Doukas Charalampos is so serious about working out that if he doesn’t get enough exercise in a day, his refrigerator's power shuts off and the food inside starts to spoil.
The strict shut-down comes courtesy of his Fitbit, a tiny, wireless digital gadget that Charalampos wears at all times and which he hacked so that it works with the power strip on his fridge.
"I am working too many hours on the computer and I neglect physical activity quite often," the 31-year-old Internet researcher explained over email. "I needed some strong motivation."
Charalampos might be an extreme example, but his creative take on how to achieve his exercise goals underscores the close connection a certain subset of data-geek fitness freaks feels for the Fitbit.
Fitbit is a new kind of activity-tracking device that can wirelessly sync with a computer or smartphone. It costs less than $100 and is worn like a clip or keychain fob. Fitbit doesn't just track how many steps a user takes, but calculates calories burned, distance traveled and hours slept. The complementary Fitbit website also can help users track things like food consumed and weight.
Over the past four years, the closely held startup has seen revenue growth of 150 percent, according to Fitbit CEO and cofounder James Park, and the company was recently valued at $300 million by investors.
The company has been building an obsessive fan base since it launched in 2008, but Fitbit barely averted becoming another casualty in the competitive world of consumer electronics.
For more than a year after the gadget debuted to huge fanfare at the Consumer Electronics Show, Fitbit failed to deliver the device to consumers. Park, who dropped out of Harvard's computer science program as an undergraduate, admitted the company actually had no idea what it was doing with the design of Fitbit's hardware when it first started, leading to backorders of more than a year.

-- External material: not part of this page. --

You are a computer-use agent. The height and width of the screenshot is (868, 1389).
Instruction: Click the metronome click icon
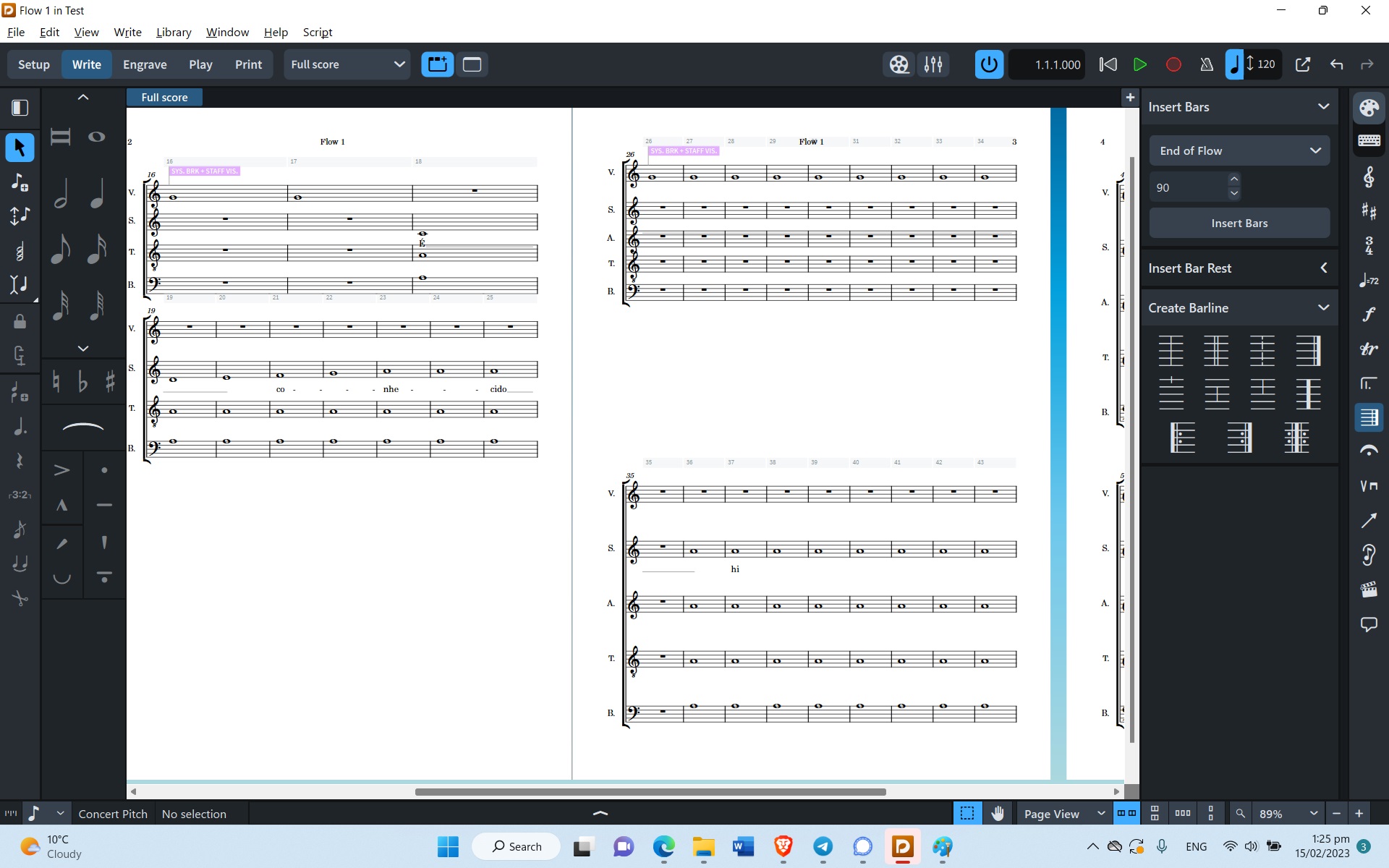(x=1206, y=64)
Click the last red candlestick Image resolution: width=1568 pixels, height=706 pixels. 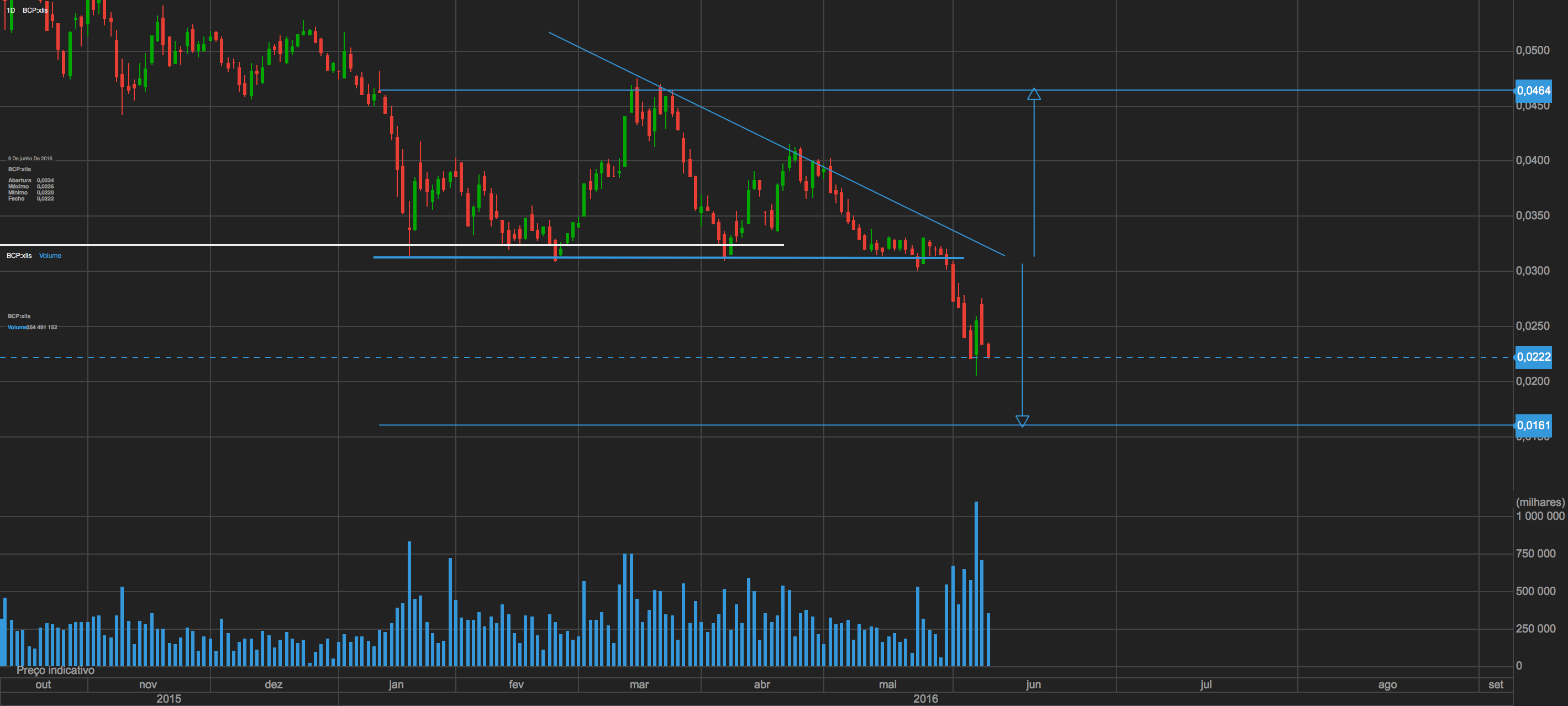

While those kinds of delays could have led to an early demise for the young company, they did the opposite for Fitbit: A mystique arose around the gadget and customers swarmed the company’s blog for months to cheer production along.
"It was like bread and circuses keeping people entertained on our blog. It was so novel and excited so many people," Park told The Huffington Post about that first year of delayed production.
A black market even cropped up on eBay, with some impatient people shelling out $350 to get their hands on early versions of the device, the New York Times reported.
"We also had very patient investors who tolerated a year of delay with the product," Park added.
Park said he got the idea to create the first Fitbit after standing in line to buy a Nintendo Wii in 2006. "I took it home and I was fascinated with the way they had combined motion sensors with gaming," he said. Like the Wii, the main technical component of the Fitbit is an accelerometer, a tiny electromechanical device that measures acceleration.
Ernesto Ramirez, a PhD student in public health and an editor of the online magazine Quantified Self, has been using a Fitbit since 2011, tracking more than 8,753,117 steps. He said he's sold on the sheer power of the information the gadget and others like it are able to provide.
"It gives people a better understanding of what their life is," Ramirez, 31, said. "Once you get that awareness and understanding of what's going on, then it opens possibilities about what you can change."
Ramirez said he hasn't made radical changes to his fitness routine since using a Fitbit, but he has become more conscious of how even a small number of steps can add up over time. In other words, every bit of activity counts toward overall health.
Other Fitbit users, like Charalampos, have made more drastic lifestyle changes. Numerous testimonials share users' stories of major weight loss with the help of the device.
Even as Fitbit's market grows, competition remains stiff. Nike's FuelBand and Jawbone's Up are similar devices, both of which can be worn like a bracelet. Now Fitbit is playing catch-up to competitors and launching its own bracelet-style device, the Fitbit Flex, this spring. But Park suggested Fitbit's independence -- the fact that it is not like Nike -- will continue to drive its popularity.
"We are never going to be an advertising- or marketing-driven company," he said. "That has earned us a lot of trust with our users. That is primary."